Dataset entries:

++++++++

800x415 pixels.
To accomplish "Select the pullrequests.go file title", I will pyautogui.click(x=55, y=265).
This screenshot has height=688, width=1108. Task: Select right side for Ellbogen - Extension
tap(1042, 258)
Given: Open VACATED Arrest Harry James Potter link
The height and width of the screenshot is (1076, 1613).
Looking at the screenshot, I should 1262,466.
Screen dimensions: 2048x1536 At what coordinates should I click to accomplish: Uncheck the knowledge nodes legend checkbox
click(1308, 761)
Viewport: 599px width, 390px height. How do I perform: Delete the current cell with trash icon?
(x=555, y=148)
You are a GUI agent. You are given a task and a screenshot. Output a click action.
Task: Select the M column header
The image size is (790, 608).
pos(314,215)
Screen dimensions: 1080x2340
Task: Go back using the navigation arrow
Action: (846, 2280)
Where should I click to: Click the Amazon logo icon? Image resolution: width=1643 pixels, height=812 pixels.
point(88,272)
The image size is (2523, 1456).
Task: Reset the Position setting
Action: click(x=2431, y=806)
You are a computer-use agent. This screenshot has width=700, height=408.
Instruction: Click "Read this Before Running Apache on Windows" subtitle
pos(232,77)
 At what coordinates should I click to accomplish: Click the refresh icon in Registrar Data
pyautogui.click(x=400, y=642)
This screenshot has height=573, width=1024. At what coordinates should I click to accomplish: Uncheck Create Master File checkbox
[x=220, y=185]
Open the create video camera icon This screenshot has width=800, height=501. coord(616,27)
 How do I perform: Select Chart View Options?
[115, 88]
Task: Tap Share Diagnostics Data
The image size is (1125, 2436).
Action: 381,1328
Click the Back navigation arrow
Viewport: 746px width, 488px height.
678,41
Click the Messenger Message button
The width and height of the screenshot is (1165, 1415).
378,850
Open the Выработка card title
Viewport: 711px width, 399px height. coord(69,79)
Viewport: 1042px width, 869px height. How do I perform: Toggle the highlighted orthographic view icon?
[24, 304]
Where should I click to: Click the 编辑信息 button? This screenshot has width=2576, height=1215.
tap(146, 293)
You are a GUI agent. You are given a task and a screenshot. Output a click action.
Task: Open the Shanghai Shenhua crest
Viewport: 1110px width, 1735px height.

++++++++

Please copy every one of these rows word for word.

800x415 pixels.
To accomplish "Select the pullrequests.go file title", I will pyautogui.click(x=55, y=265).
This screenshot has height=688, width=1108. Task: Select right side for Ellbogen - Extension
tap(1042, 258)
Given: Open VACATED Arrest Harry James Potter link
The height and width of the screenshot is (1076, 1613).
Looking at the screenshot, I should 1262,466.
Screen dimensions: 2048x1536 At what coordinates should I click to accomplish: Uncheck the knowledge nodes legend checkbox
click(1308, 761)
Viewport: 599px width, 390px height. How do I perform: Delete the current cell with trash icon?
(x=555, y=148)
You are a GUI agent. You are given a task and a screenshot. Output a click action.
Task: Select the M column header
The image size is (790, 608).
pos(314,215)
Screen dimensions: 1080x2340
Task: Go back using the navigation arrow
Action: (846, 2280)
Where should I click to: Click the Amazon logo icon? Image resolution: width=1643 pixels, height=812 pixels.
point(88,272)
The image size is (2523, 1456).
Task: Reset the Position setting
Action: click(x=2431, y=806)
You are a computer-use agent. This screenshot has width=700, height=408.
Instruction: Click "Read this Before Running Apache on Windows" subtitle
pos(232,77)
 At what coordinates should I click to accomplish: Click the refresh icon in Registrar Data
pyautogui.click(x=400, y=642)
This screenshot has height=573, width=1024. At what coordinates should I click to accomplish: Uncheck Create Master File checkbox
[x=220, y=185]
Open the create video camera icon This screenshot has width=800, height=501. coord(616,27)
 How do I perform: Select Chart View Options?
[115, 88]
Task: Tap Share Diagnostics Data
The image size is (1125, 2436).
Action: 381,1328
Click the Back navigation arrow
Viewport: 746px width, 488px height.
678,41
Click the Messenger Message button
The width and height of the screenshot is (1165, 1415).
378,850
Open the Выработка card title
Viewport: 711px width, 399px height. coord(69,79)
Viewport: 1042px width, 869px height. How do I perform: Toggle the highlighted orthographic view icon?
[24, 304]
Where should I click to: Click the 编辑信息 button? This screenshot has width=2576, height=1215.
tap(146, 293)
You are a GUI agent. You are given a task and a screenshot. Output a click action.
Task: Open the Shanghai Shenhua crest
Viewport: 1110px width, 1735px height.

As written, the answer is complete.